Looks like the protestors are out this morning before the argument.

Saturday, October 06, 2018

There’s always a Miami connection, even for Justice Kavanaugh’s first SCOTUS argument

Justice Kavanaugh’s first oral argument sitting will be Tuesday. And the first argument is Stokeling v. United States, a case out of the Southern District of Florida. Assistant Federal Defender Brenda Bryn will be arguing for Mr. Stokeling. The issue is:

Whether a state robbery offense that includes “as an element” the common law requirement of overcoming “victim resistance” is categorically a “violent felony” under the Armed Career Criminal Act, 18 U.S.C. § 924(e)(2)(B)(i), when the offense has been specifically interpreted by state appellate courts to require only slight force to overcome resistance.

Rory Little at SCOTUSblog has more:

Questions arising under the Armed Career Criminal Act have plagued the Supreme Court since the statute was enacted in 1984 and amended in 1986. The statute imposes a 15-year mandatory-minimum imprisonment sentence on federal firearms offenders who have three prior “serious” drug or “violent” felony convictions, even if the prior convictions were under state law. But there is a remarkable variety among the 50 states regarding precisely how state criminal statutes are written, and how exactly those statutes are then interpreted by state courts across the nation. On October 9, the court will spend two hours considering three cases (two are consolidated for the second hour) that reveal, once again, the vagaries of the ACCA. It seems likely that the justices will have all three cases (as well as their prior expressions of unhappiness with the ACCA) in mind during the arguments. So the preview in United States v. Stitt and Sims, as well as this one, should be read for a full picture of the justices’ perspectives.

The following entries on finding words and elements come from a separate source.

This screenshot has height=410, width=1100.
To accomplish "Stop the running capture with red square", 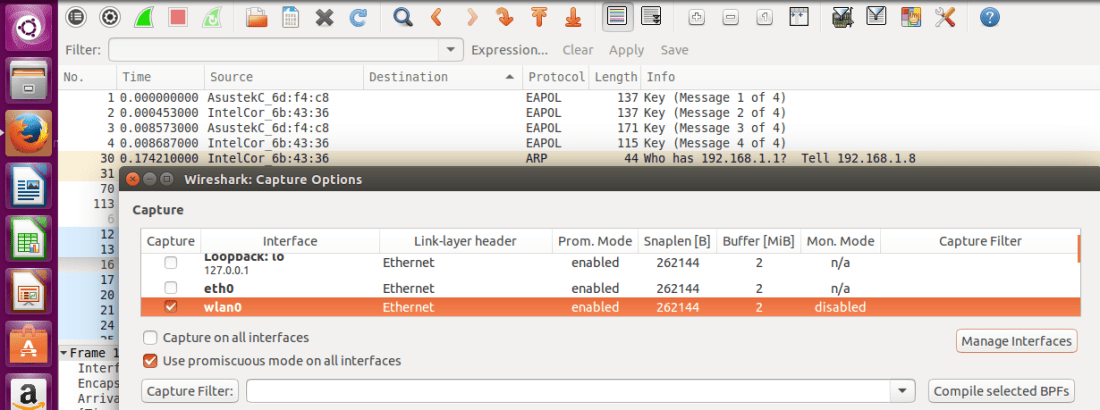I will click(178, 17).
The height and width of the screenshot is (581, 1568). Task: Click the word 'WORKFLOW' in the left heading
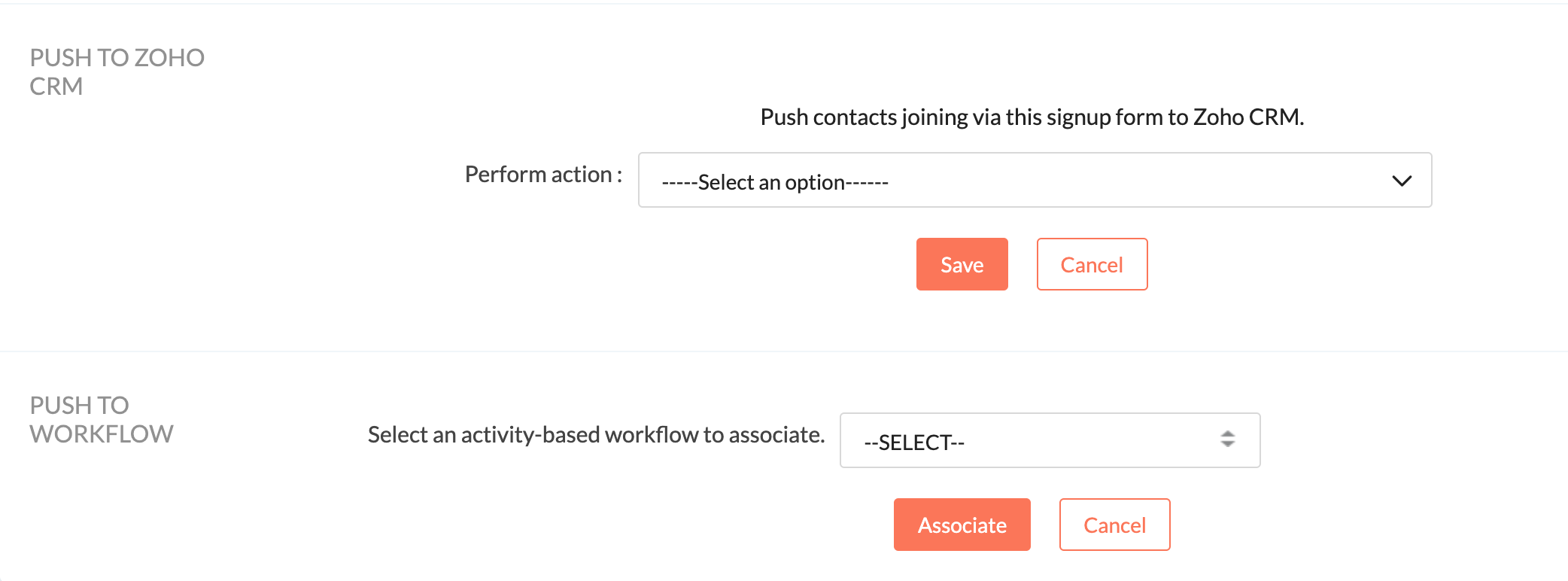102,434
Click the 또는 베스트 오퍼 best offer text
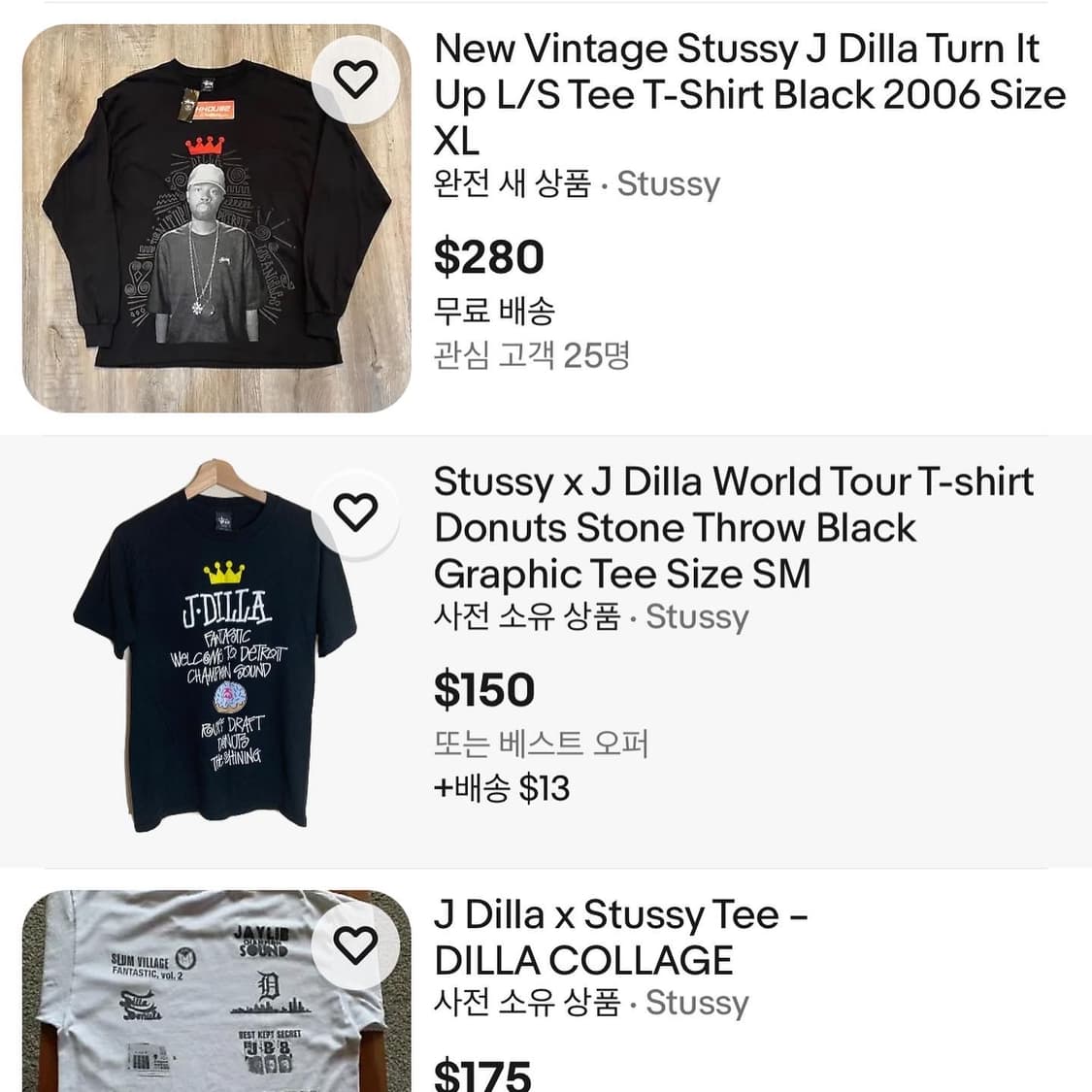1092x1092 pixels. [x=541, y=744]
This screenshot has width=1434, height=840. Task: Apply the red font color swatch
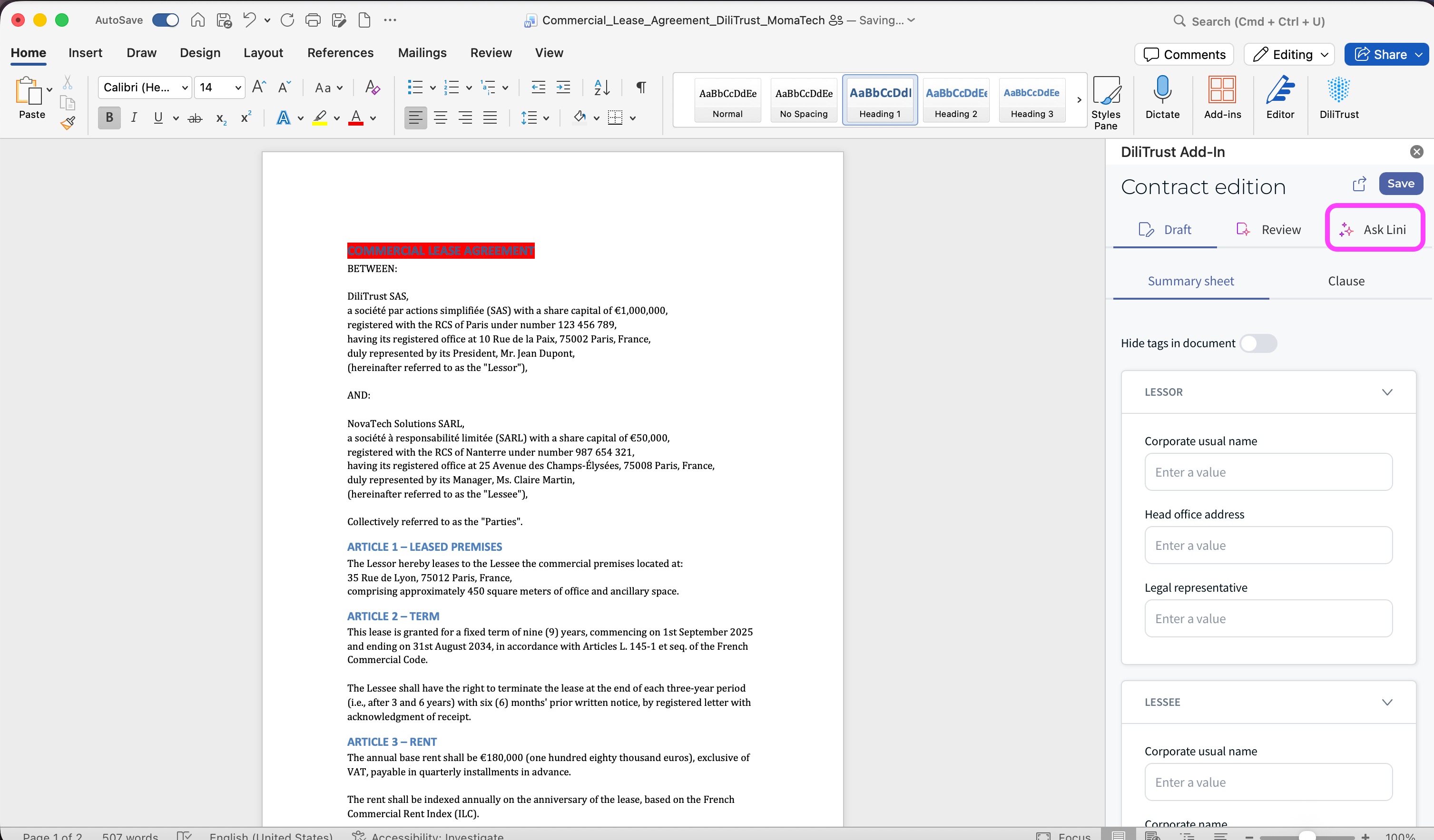356,118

The first case on the October 9 docket is Stokeling v. United States. The question is what state law crimes of “robbery” should count as prior “violent felonies” under the ACCA. Denard Stokeling was convicted of an unarmed robbery in Florida in 1997; then in 2016 he was convicted federally for being a “felon in possession” of a firearm. If Stokeling’s 1997 prior robbery conviction counts as a “violent felony,” then his federal prison sentence in the current case would increase dramatically, from a 10-year maximum to the ACCA’s 15-year minimum.


The U.S. Court of Appeals for the 11th Circuit ruled in Stokeling’s case that the Florida state robbery crime does categorically meet the ACCA definition. But the U.S. Court of Appeals for the 9th Circuit recently ruled to the contrary (in United States v. Geozos, in 2017), finding that only “minimal” force is required under Florida law. Because Florida robbers apparently travel all across the country, the ACCA is invoked wherever they may subsequently commit a federal firearms crime. Certiorari was granted to resolve the circuit split.

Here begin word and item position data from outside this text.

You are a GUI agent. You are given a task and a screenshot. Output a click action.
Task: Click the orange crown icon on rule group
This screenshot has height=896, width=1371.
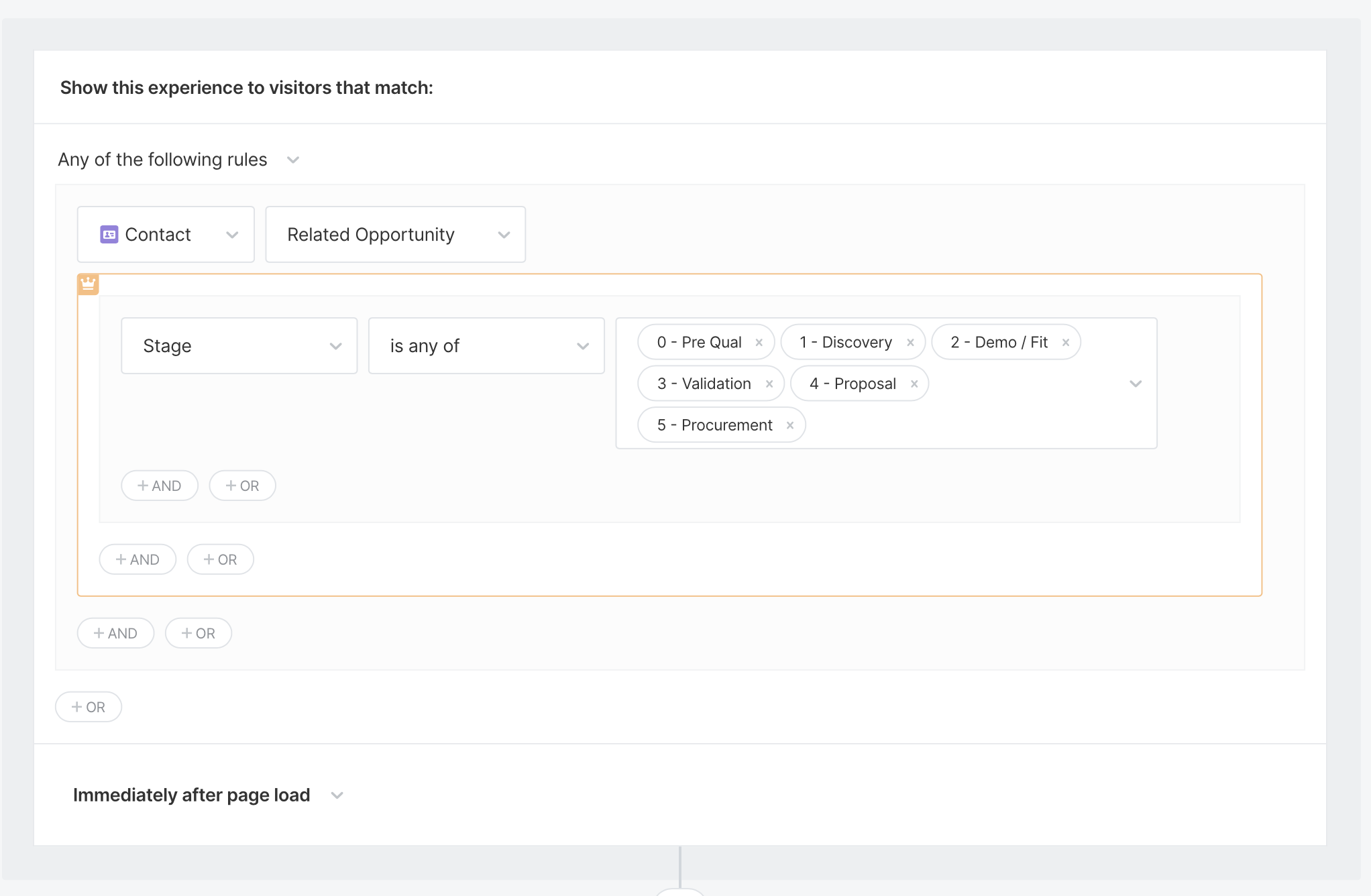pos(88,284)
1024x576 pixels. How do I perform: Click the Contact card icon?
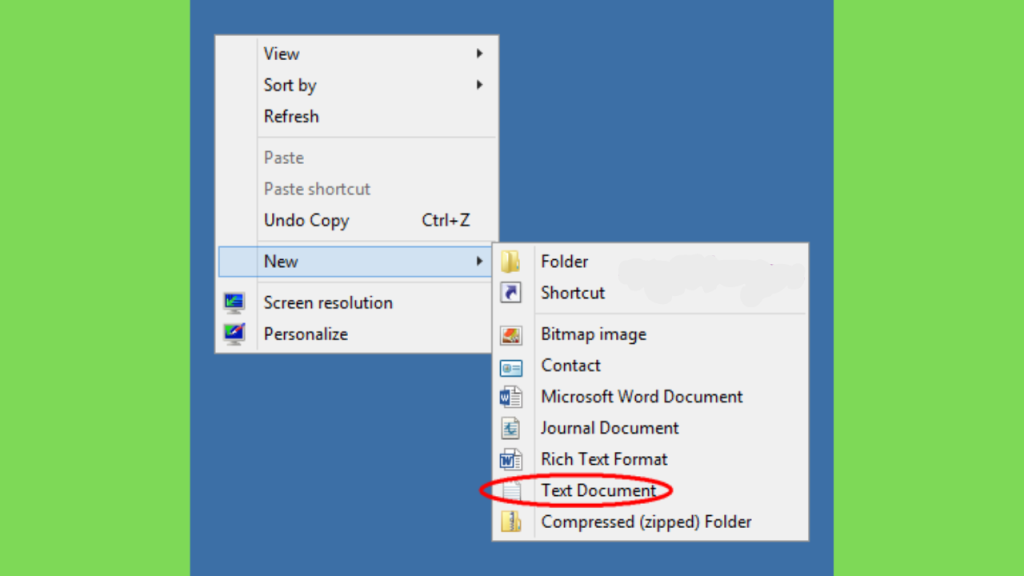(511, 368)
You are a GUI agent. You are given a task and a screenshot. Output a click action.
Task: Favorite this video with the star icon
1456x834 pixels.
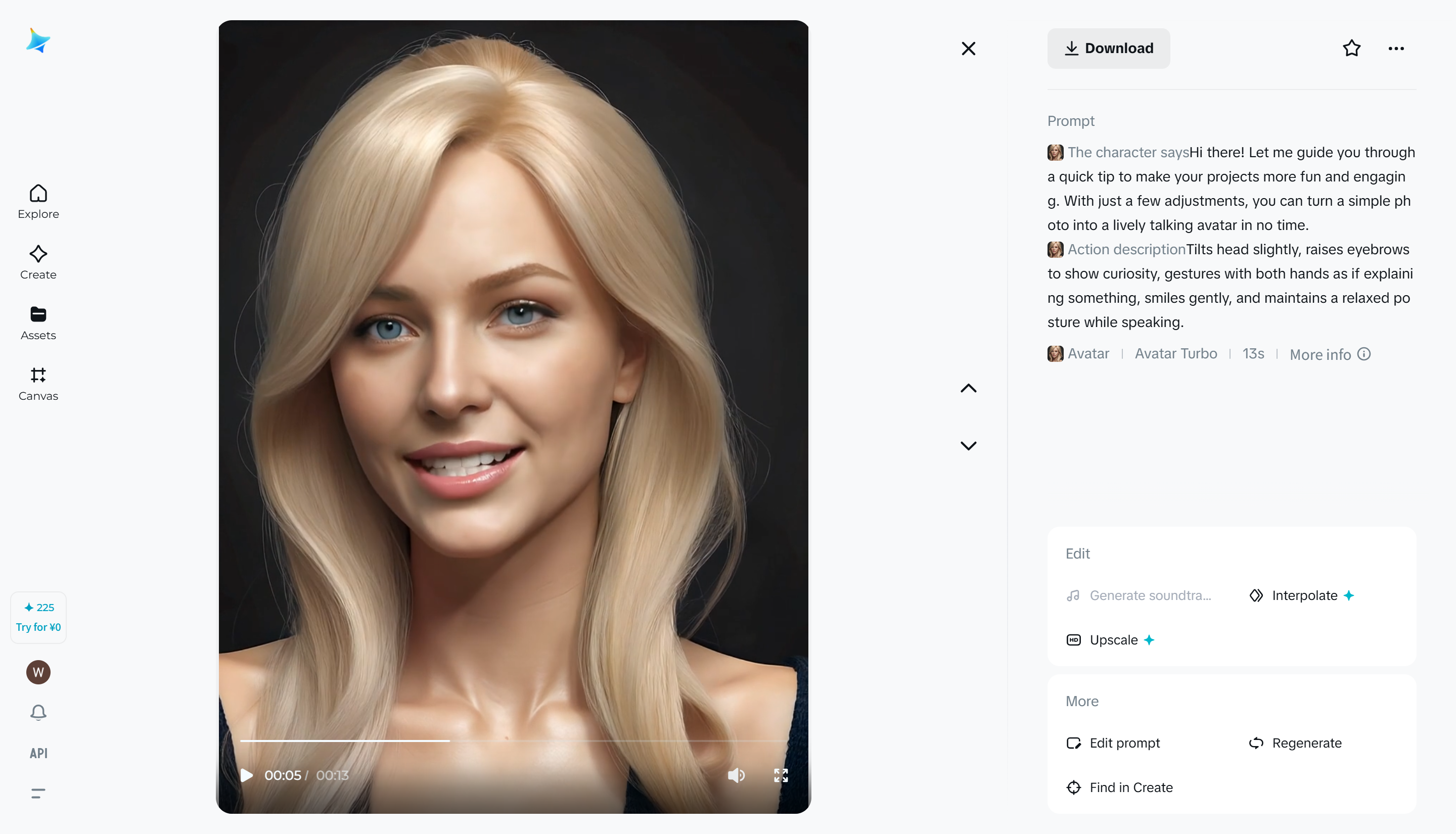(x=1351, y=48)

At this point, lawyers may recall differing cases and hypotheticals from their 1L Criminal Law class: Does snatching a purse or chain or cash constitute “robbery”? Cases and definitions on this question of “how much force?” are split across the country. The answer is necessary in most states to distinguish simple theft from robbery, which can elevate a misdemeanor to a felony as well as make the difference between probation and prison time. Moreover, the ruling will apply to any other states that define “robbery” as Florida does. Thus the question presented in Stokeling is nationally important, and will affect the administration of the ACCA in federal courts around the country.

For his part, Stokeling points to a number of Florida state-court robbery cases that he says involved “only a slight degree of force.” He argues that the 11th Circuit’s view ignored not only the words but also the definitional spirit of Justice Antonin Scalia’s 2010 Curtis Johnson opinion, in which the “violent” in the ACCA’s “violent felony” was emphasized. He points out that in a subsequent decision (United States v. Castleman, in 2014), the court cited Johnson for the proposition that “the word ‘violent’ … standing alone ‘connotes a substantial degree of force.’” He argues that he should prevail on “a straightforward application of Curtis Johnson.”